Information Sciences in Imaging 2013 Seminar Series: April


Computerized Tomography (CT) of Single Cells for Early Cancer Detection: Application to Lung Cancer Diagnosis from Sputum


Nearly all cancer diagnoses are based on conventional microscopy with manual screening from 2D focal plane images. However, the cell is inherently a 3D object that cannot be accurately interrogated using 2D image analysis alone. Employing instruments such as confocal microscopy to generate a stack of 2D focal plane images, as an approximation of the 3D object, inevitably creates a non-spherical point spread function that results in feature measurements that are orientation dependent. 
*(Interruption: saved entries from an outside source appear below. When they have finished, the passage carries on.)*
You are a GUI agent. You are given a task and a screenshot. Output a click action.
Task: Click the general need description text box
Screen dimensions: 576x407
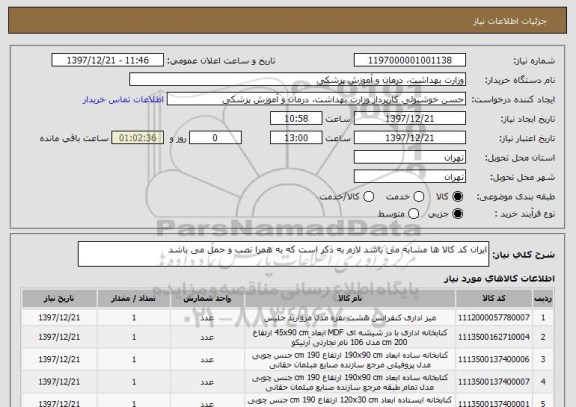283,254
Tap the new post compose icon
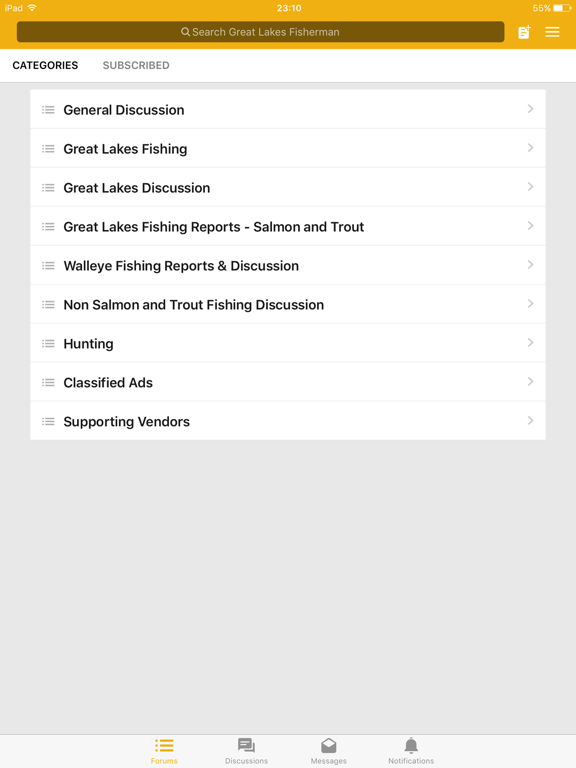 [524, 32]
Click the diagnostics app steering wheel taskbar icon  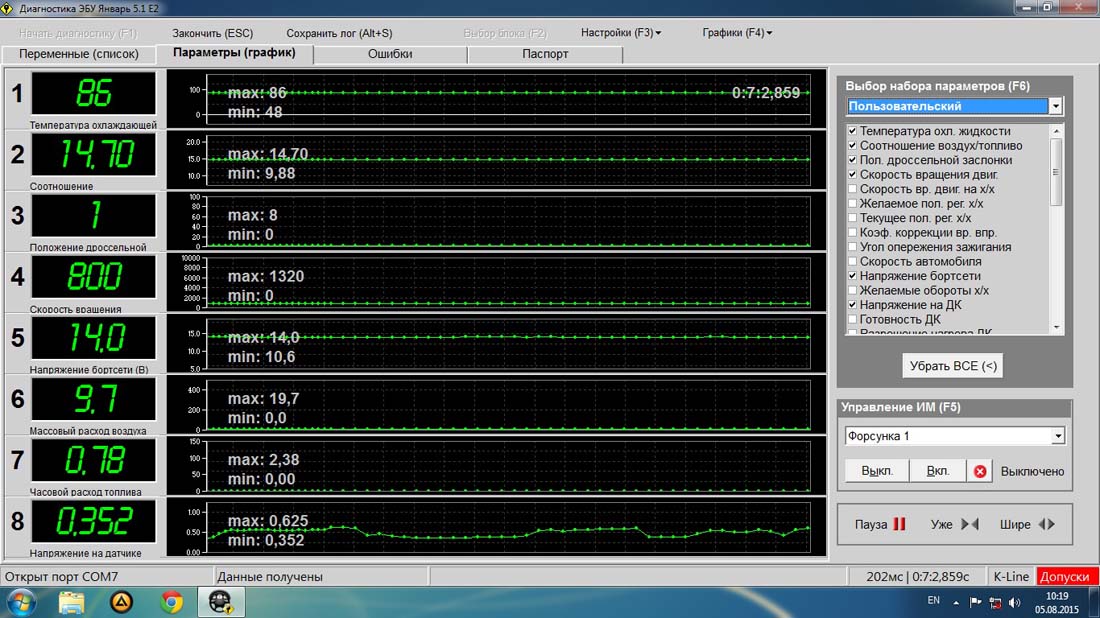coord(221,602)
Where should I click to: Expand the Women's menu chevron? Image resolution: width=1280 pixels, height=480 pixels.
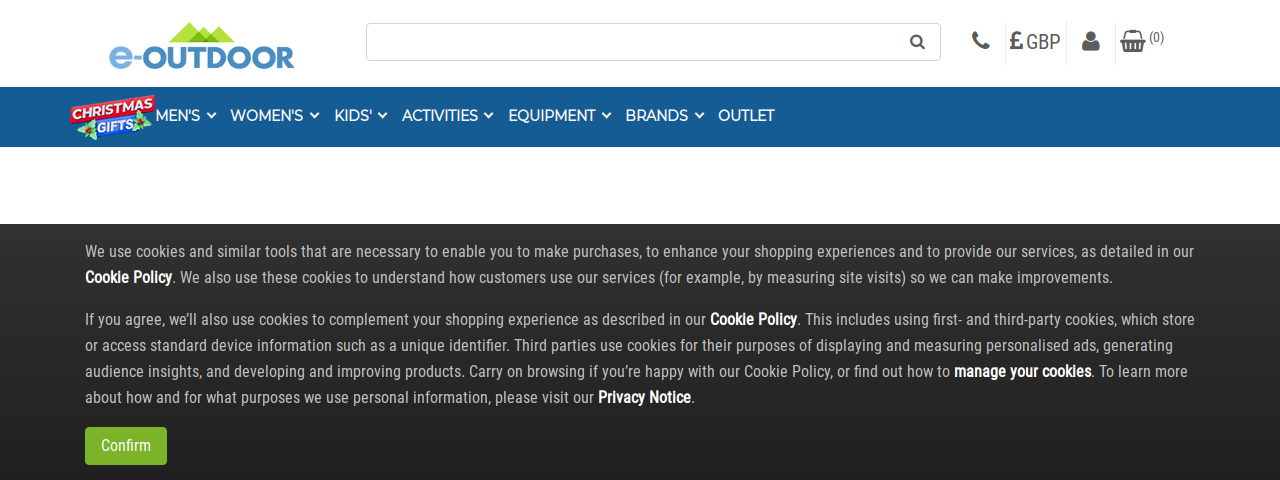314,116
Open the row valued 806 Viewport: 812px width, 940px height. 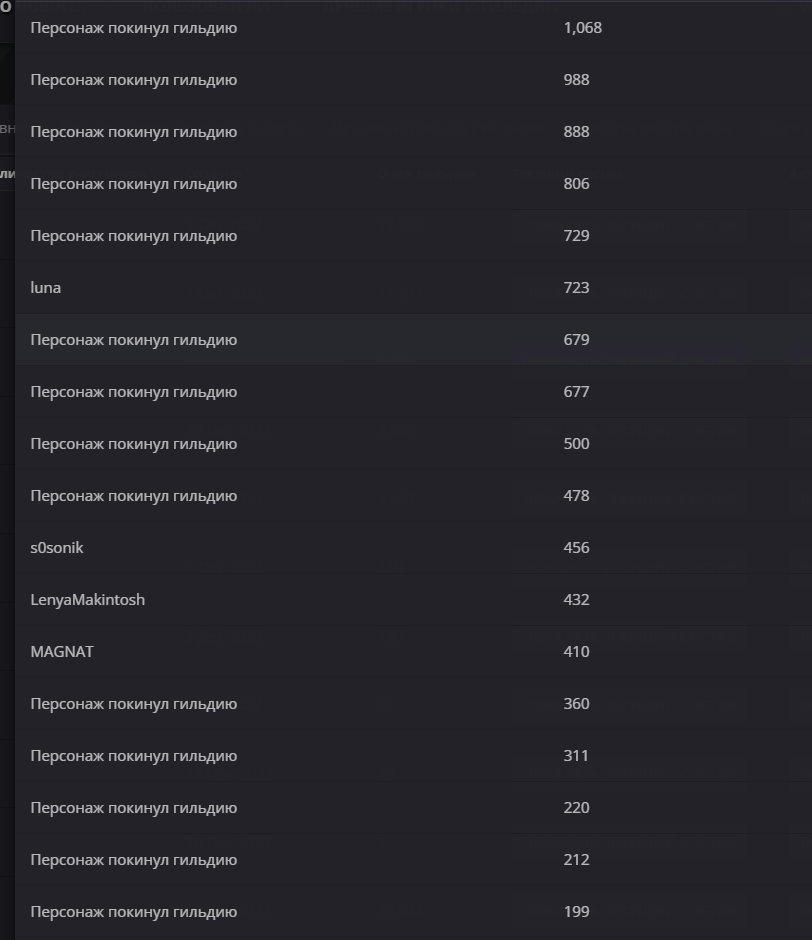coord(413,183)
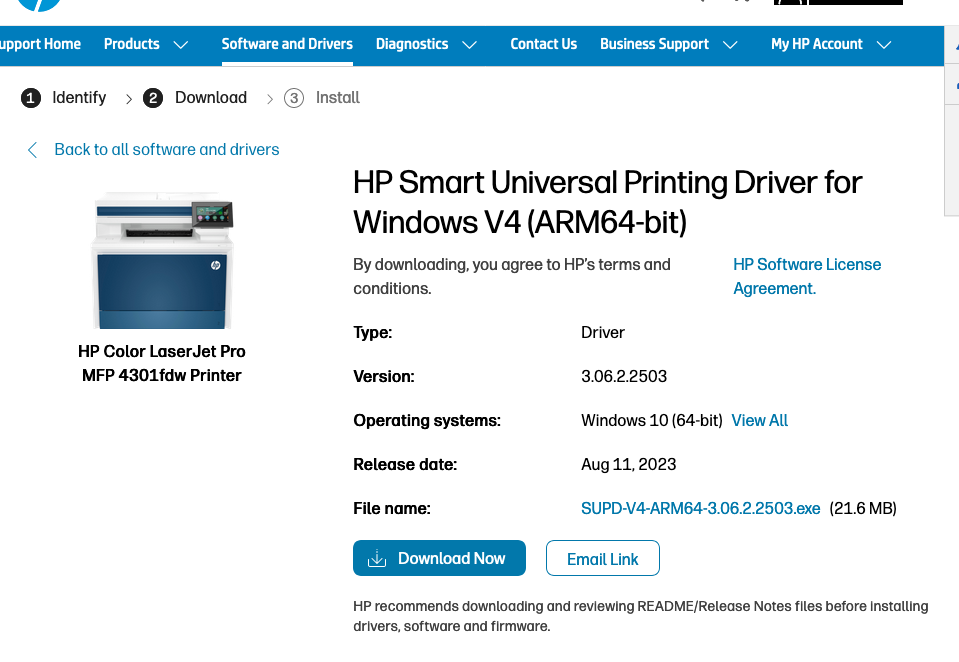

A true 3D tomographic reconstruction of the cell overcomes the orientation dependence, and the feature measurements then become highly robust. We developed a new instrument, called the Cell-CT, to compute single-cell true-3D tomographic images. The Cell-CT is fully automated and does not require human interpretation. Analysis of these 3D images yields predictive and diagnostic features that represent a comprehensive assessment of cell phenotypic biosignatures that drive classifiers to achieve both high sensitivity and high specificity. 

The case of lung cancer diagnosis from cells in sputum, as a non-invasive screening test, will be presented. In human clinical studies we have demonstrated an ROC area of 0.98 with an operating point sensitivity of 97% and specificity of 99% for the early detection of lung adenocarcinoma. The potential impact of this breakthrough technology will be discussed in the context of patient outcomes and cost-effectiveness.